VACCHO has recently published a list of case-studies of successful primary health care interventions in the community-controlled sector in Victoria. Usefully, they identify a number of key strategies for success in their region:
  • the establishment of new services, involving extensive funding, advocacy, resources, planning, partnership-building and effort by both existing health services and the community itself;
  • building strong partnerships with other organisations and with Government, with each partner bringing their expertise and perspective to a project;
  • the need for a flexible approach that addresses the community’s health priorities, as a fundamental component of community control
  • building research and evidence, particularly to ensure that evidence’ in the form of statistical data has is available to ensure that Aboriginal health issues are addressed;
  • employment and training of Aboriginal community members, especially to provide opportunities for young people to become involved in the community and the health sector.

Redfern Aboriginal Medical Service, Sydney123

The oldest Aboriginal Medical Service, Redfern has played a leading role in health service delivery and Aboriginal health policy for over thirty years. In the early 1980s, long before the current concentration on child and maternal health became an accepted core part of Indigenous primary health care, AMS Redfern developed a formal comprehensive shared care ante natal program in collaboration with staff at the King George V Hospital in Newtown.

It was possibly the first ever shared care arrangement between a primary health care service and a large hospital. Under the agreement, Redfern provided routine antenatal care until the late stages of pregnancy with clients required to attend King George V for scheduled specialist consultations. Regular meetings were held between staff of the two organisations to promote clinical best practice and to encourage culturally sensitive service delivery within the Hospital’s various facilities.

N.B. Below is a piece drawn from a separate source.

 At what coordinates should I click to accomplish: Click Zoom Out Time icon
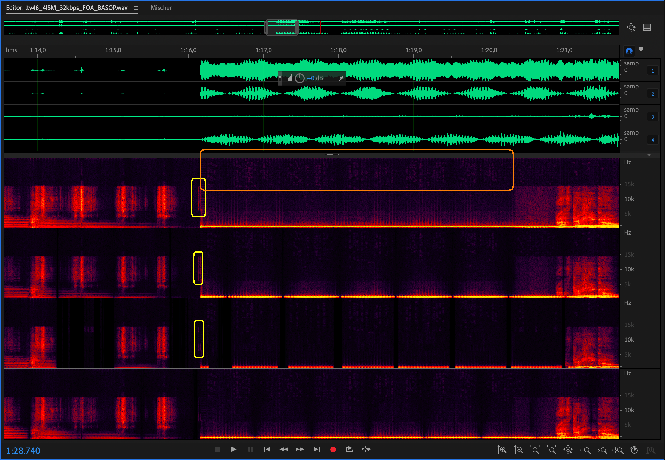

The program received strong community approval and was also highly successful in delivering clinical outcomes, such that after several years of operation, full term neonatal birth weight distribution was similar to the Australian average.

119 Personal communication from Dr John Boffa, Public Health Medical Officer, Central Australian Aboriginal Congress, and Central Australian Aboriginal Congress (2007) Business Plan Report 2006/07. Unpublished PowerPoint presentation.
120 Personal communication from Ms Heather Sculthorpe, Tasmanian Aboriginal Centre; Tasmanian Aboriginal Centre (2003) Public Health Issues for Islands of Small Populations: Tasmanian Aboriginal Perspective on Aboriginal Health Issues in Tasmania. Unpublished address to the Royal Australasian College of Physicians Annual Scientific Meeting, Hobart 2003. Heather Sculthorpe, Tasmanian Aboriginal Centre.
121 Paradies, Y., Harris, R. & Anderson, I. (2008). The Impact of Racism on Indigenous Health in Australia and Aotearoa: Towards a Research Agenda, Discussion Paper No. 4, Cooperative Research Centre for Aboriginal Health, Darwin.
122 Victorian Aboriginal Community Controlled Health Organisation (2007) Communities Working for Health and Wellbeing: Success stories from the Aboriginal Community controlled health sector in Victoria. Victorian Aboriginal Community Controlled Health Organisation and Cooperative Research Centre for Aboriginal Health.
123 Personal communication from Dr Naomi Mayers and Dr John Daniels, Redfern AMS; Redfern Aboriginal Medical Service (nd.) The Aboriginal Medical Service shared antenatal care programme: an early case study in the efficacy of comprehensive, culturally appropriate primary health care. Unpublished paper.